» Problem details:
Rewrite as a numbered list the part of the material that opens with the line containing "Click the INGV logo in header" and runs through the end, leaving out any blank lines.

» Information shown:
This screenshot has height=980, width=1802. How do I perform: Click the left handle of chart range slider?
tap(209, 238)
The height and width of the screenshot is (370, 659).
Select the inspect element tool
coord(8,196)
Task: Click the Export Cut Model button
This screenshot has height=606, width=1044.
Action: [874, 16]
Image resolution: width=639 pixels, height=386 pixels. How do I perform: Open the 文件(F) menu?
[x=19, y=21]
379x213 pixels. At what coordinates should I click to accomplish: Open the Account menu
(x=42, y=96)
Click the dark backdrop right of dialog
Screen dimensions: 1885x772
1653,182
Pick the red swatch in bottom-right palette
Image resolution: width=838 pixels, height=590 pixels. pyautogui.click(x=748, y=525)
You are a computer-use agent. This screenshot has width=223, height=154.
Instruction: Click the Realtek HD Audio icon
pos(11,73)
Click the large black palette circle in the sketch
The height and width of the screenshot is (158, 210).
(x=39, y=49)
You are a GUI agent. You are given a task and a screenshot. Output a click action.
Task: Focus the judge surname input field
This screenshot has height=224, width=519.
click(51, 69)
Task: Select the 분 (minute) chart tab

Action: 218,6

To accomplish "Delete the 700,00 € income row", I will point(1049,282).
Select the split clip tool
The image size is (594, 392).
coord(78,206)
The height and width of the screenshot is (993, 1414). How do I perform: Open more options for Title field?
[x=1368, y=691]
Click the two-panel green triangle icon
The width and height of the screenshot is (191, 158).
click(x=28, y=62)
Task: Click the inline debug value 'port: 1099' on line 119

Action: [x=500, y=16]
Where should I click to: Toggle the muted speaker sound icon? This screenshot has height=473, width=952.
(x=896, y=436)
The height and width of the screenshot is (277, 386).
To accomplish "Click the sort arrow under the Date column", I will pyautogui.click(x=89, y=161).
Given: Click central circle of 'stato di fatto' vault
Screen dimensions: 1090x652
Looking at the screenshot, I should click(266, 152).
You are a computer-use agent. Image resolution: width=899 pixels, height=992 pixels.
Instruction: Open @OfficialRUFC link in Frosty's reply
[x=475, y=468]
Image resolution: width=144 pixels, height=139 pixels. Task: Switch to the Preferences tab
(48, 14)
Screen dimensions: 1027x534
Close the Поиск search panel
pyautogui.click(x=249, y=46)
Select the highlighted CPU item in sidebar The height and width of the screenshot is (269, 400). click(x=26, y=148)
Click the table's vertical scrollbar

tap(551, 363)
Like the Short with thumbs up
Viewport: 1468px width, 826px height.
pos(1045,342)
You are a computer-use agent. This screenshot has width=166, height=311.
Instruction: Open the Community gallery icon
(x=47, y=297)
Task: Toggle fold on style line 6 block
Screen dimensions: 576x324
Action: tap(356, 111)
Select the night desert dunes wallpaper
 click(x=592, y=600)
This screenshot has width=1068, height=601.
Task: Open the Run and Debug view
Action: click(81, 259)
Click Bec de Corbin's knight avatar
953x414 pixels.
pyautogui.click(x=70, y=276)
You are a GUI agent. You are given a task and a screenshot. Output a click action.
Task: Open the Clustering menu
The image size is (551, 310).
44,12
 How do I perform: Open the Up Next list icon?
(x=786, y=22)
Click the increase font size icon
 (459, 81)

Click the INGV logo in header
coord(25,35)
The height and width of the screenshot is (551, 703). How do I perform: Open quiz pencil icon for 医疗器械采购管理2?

» The result:
1. Click the INGV logo in header
2. coord(25,35)
3. The height and width of the screenshot is (551, 703). How do I perform: Open quiz pencil icon for 医疗器械采购管理2?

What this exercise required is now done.